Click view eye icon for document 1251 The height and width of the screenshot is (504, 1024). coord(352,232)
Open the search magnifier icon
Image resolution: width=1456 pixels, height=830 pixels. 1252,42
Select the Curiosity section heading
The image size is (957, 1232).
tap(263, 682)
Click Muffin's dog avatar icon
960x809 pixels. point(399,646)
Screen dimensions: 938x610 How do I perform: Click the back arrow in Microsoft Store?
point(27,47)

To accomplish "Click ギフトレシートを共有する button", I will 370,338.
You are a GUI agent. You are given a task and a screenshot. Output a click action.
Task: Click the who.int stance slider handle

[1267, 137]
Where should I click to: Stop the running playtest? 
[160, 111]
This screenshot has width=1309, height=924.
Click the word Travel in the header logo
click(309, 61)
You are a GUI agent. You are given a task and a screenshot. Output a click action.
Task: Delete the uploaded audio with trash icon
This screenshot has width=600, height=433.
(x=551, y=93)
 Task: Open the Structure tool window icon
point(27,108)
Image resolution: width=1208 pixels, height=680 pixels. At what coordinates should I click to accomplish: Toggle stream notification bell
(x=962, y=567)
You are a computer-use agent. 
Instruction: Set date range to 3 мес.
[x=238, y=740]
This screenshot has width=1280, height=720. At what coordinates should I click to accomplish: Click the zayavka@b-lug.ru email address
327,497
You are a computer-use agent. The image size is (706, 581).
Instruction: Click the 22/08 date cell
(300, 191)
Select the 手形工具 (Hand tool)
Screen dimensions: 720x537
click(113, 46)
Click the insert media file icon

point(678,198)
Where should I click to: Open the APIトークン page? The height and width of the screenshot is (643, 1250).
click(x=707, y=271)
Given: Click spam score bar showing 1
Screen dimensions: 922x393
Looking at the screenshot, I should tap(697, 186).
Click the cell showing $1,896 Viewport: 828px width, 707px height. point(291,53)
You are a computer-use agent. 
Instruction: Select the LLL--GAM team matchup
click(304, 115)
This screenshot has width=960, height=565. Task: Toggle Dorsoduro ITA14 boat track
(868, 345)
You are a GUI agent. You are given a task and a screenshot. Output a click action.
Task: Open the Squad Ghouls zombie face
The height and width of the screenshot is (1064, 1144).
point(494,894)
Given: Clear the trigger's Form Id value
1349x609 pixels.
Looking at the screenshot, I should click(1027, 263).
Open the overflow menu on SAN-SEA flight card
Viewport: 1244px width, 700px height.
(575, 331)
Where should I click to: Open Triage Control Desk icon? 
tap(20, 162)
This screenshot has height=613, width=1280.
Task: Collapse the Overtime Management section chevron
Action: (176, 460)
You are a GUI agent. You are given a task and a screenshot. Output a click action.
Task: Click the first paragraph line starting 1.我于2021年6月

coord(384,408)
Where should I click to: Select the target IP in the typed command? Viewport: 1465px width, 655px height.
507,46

■ ■ ■

## YOUR ASSIGNMENT
Transcribe all the entries, keeping each one exactly as it is.

## TASK SOLUTION
Click view eye icon for document 1251 The height and width of the screenshot is (504, 1024). coord(352,232)
Open the search magnifier icon
Image resolution: width=1456 pixels, height=830 pixels. 1252,42
Select the Curiosity section heading
The image size is (957, 1232).
tap(263, 682)
Click Muffin's dog avatar icon
960x809 pixels. point(399,646)
Screen dimensions: 938x610 How do I perform: Click the back arrow in Microsoft Store?
point(27,47)

To accomplish "Click ギフトレシートを共有する button", I will 370,338.
You are a GUI agent. You are given a task and a screenshot. Output a click action.
Task: Click the who.int stance slider handle

[1267, 137]
Where should I click to: Stop the running playtest? 
[160, 111]
This screenshot has width=1309, height=924.
Click the word Travel in the header logo
click(309, 61)
You are a GUI agent. You are given a task and a screenshot. Output a click action.
Task: Delete the uploaded audio with trash icon
This screenshot has width=600, height=433.
(x=551, y=93)
 Task: Open the Structure tool window icon
point(27,108)
Image resolution: width=1208 pixels, height=680 pixels. At what coordinates should I click to accomplish: Toggle stream notification bell
(x=962, y=567)
You are a computer-use agent. 
Instruction: Set date range to 3 мес.
[x=238, y=740]
This screenshot has width=1280, height=720. At what coordinates should I click to accomplish: Click the zayavka@b-lug.ru email address
327,497
You are a computer-use agent. The image size is (706, 581).
Instruction: Click the 22/08 date cell
(300, 191)
Select the 手形工具 (Hand tool)
Screen dimensions: 720x537
click(113, 46)
Click the insert media file icon

point(678,198)
Where should I click to: Open the APIトークン page? The height and width of the screenshot is (643, 1250).
click(x=707, y=271)
Given: Click spam score bar showing 1
Screen dimensions: 922x393
Looking at the screenshot, I should tap(697, 186).
Click the cell showing $1,896 Viewport: 828px width, 707px height. point(291,53)
You are a computer-use agent. 
Instruction: Select the LLL--GAM team matchup
click(304, 115)
This screenshot has width=960, height=565. Task: Toggle Dorsoduro ITA14 boat track
(868, 345)
You are a GUI agent. You are given a task and a screenshot. Output a click action.
Task: Open the Squad Ghouls zombie face
The height and width of the screenshot is (1064, 1144).
point(494,894)
Given: Clear the trigger's Form Id value
1349x609 pixels.
Looking at the screenshot, I should click(1027, 263).
Open the overflow menu on SAN-SEA flight card
Viewport: 1244px width, 700px height.
(575, 331)
Where should I click to: Open Triage Control Desk icon? 
tap(20, 162)
This screenshot has height=613, width=1280.
Task: Collapse the Overtime Management section chevron
Action: (176, 460)
You are a GUI agent. You are given a task and a screenshot. Output a click action.
Task: Click the first paragraph line starting 1.我于2021年6月

coord(384,408)
Where should I click to: Select the target IP in the typed command? Viewport: 1465px width, 655px height.
507,46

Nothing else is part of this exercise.